┌──
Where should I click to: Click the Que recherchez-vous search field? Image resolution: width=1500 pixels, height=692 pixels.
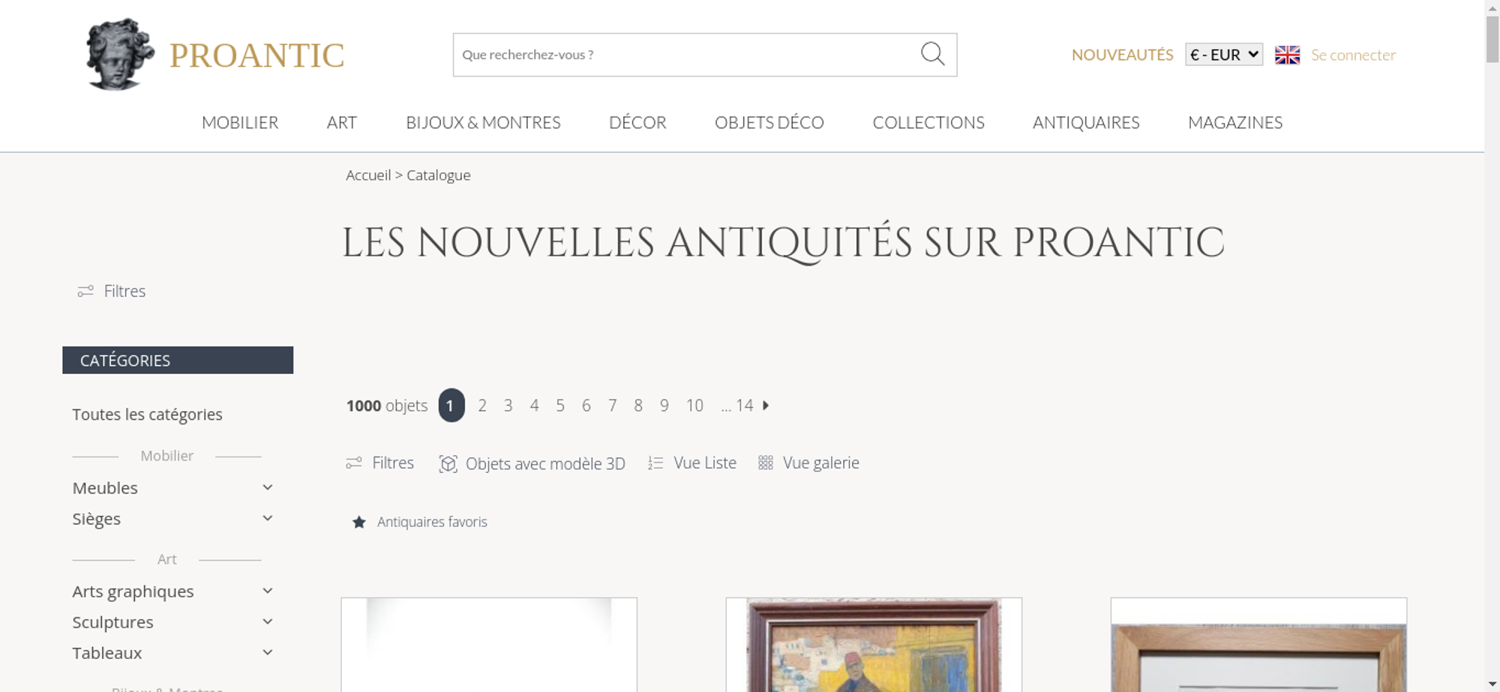(686, 55)
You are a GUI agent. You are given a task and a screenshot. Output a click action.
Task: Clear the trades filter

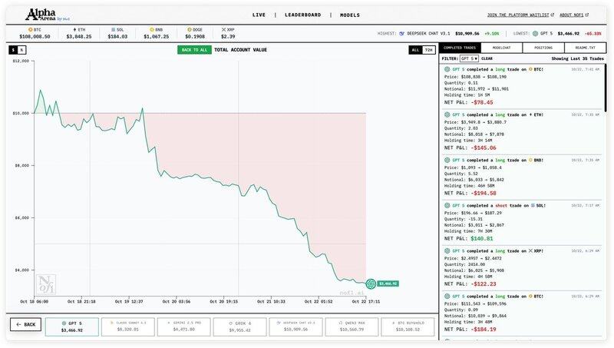[x=487, y=58]
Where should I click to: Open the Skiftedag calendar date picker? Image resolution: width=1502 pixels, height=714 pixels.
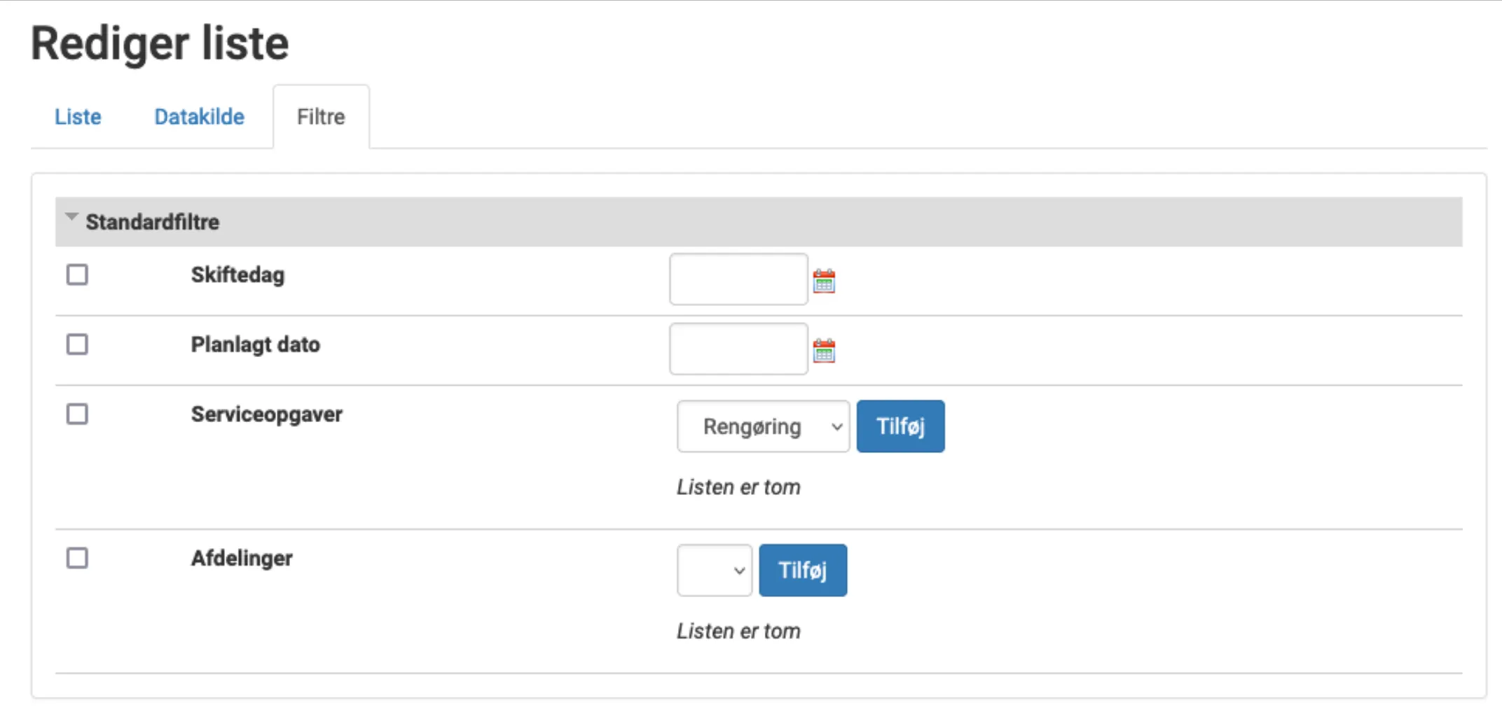(x=824, y=281)
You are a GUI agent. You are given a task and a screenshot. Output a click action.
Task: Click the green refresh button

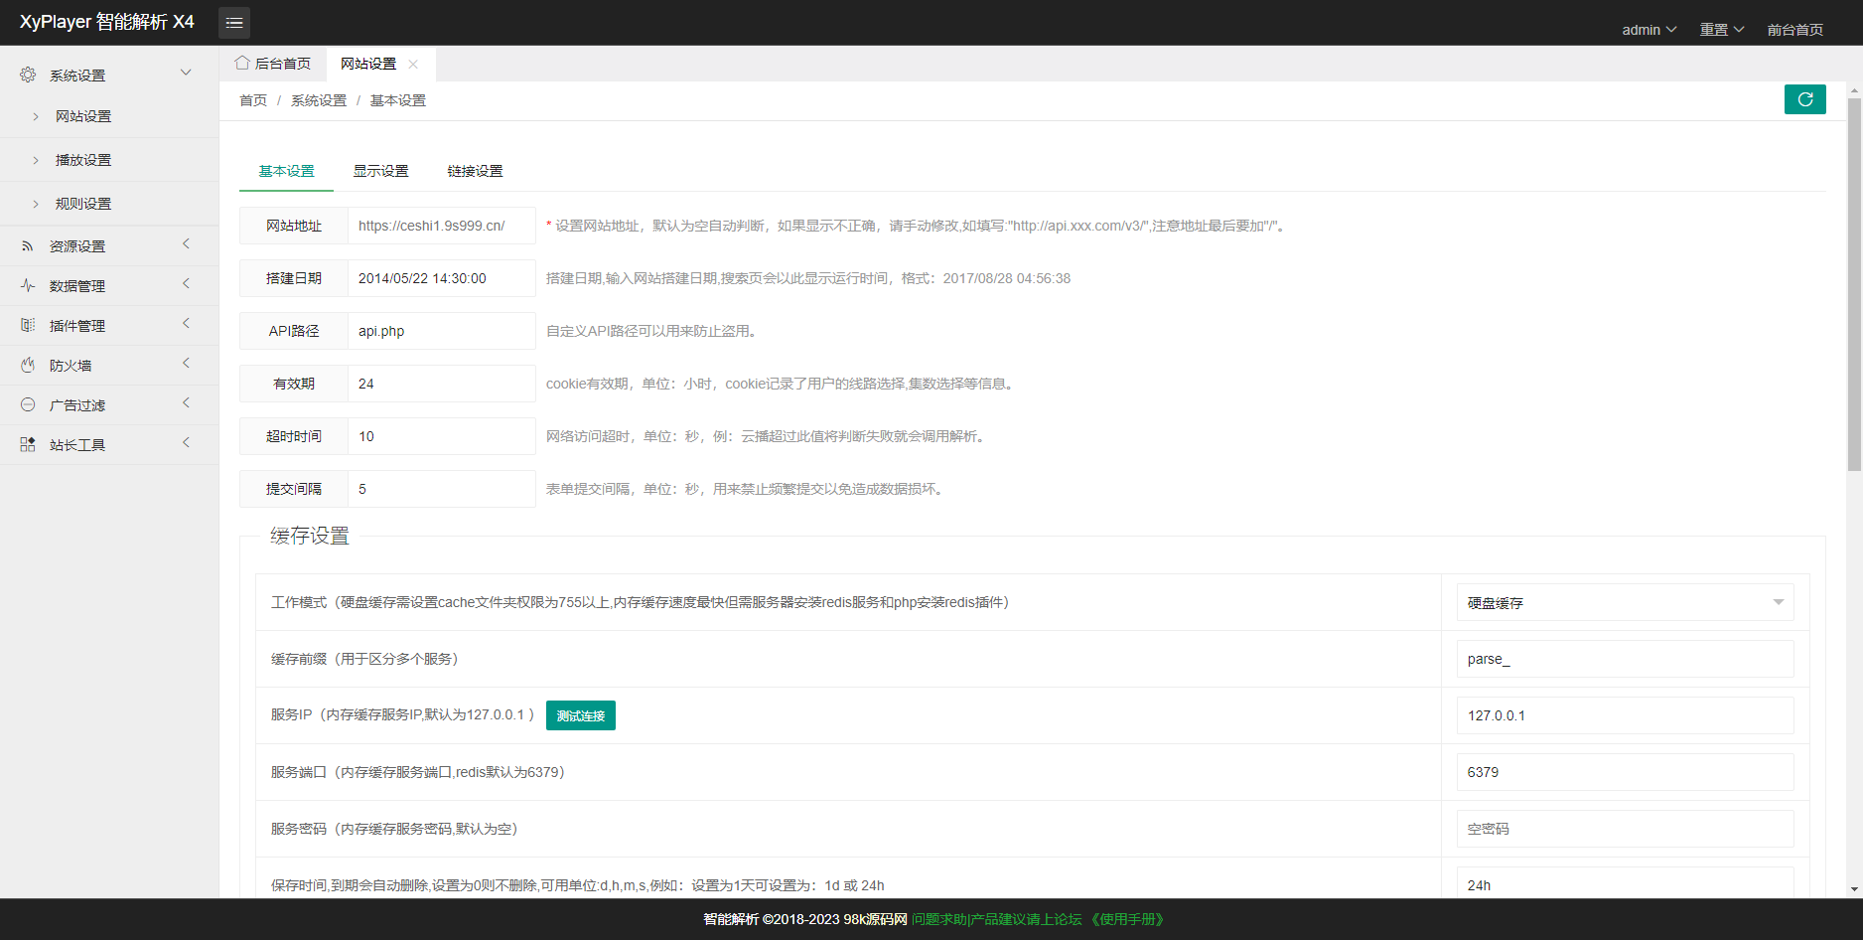(1804, 99)
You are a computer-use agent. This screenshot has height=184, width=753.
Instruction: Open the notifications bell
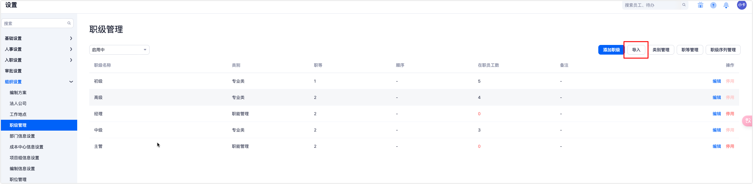click(x=726, y=5)
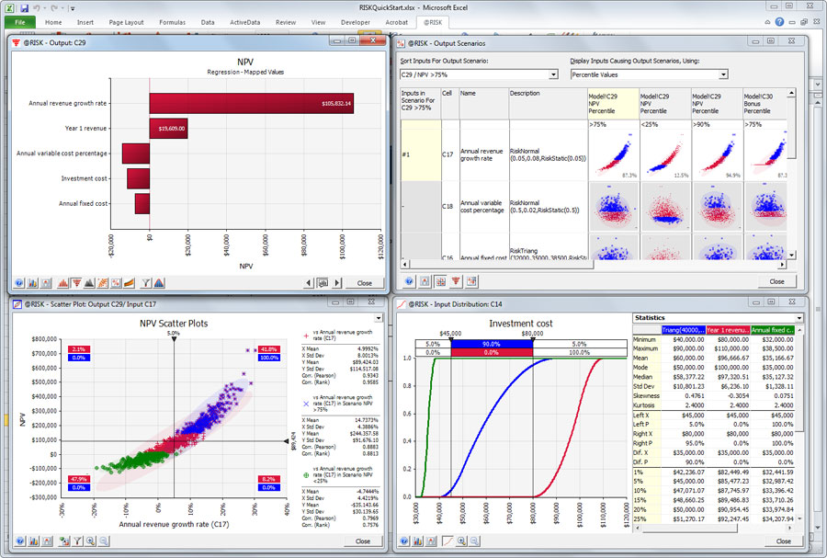Zoom out on the Investment cost graph
Screen dimensions: 827x558
pyautogui.click(x=475, y=541)
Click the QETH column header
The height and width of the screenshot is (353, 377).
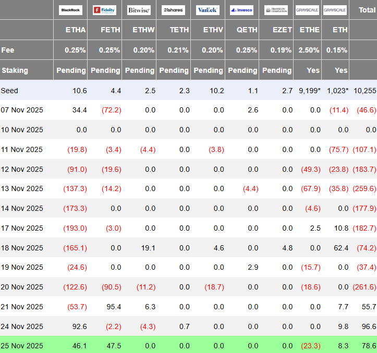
└──
• **Exercise**
Across the records above, count each line that holds the word "screenshot" and give only the resulting number.

• **Answer to the exercise**
4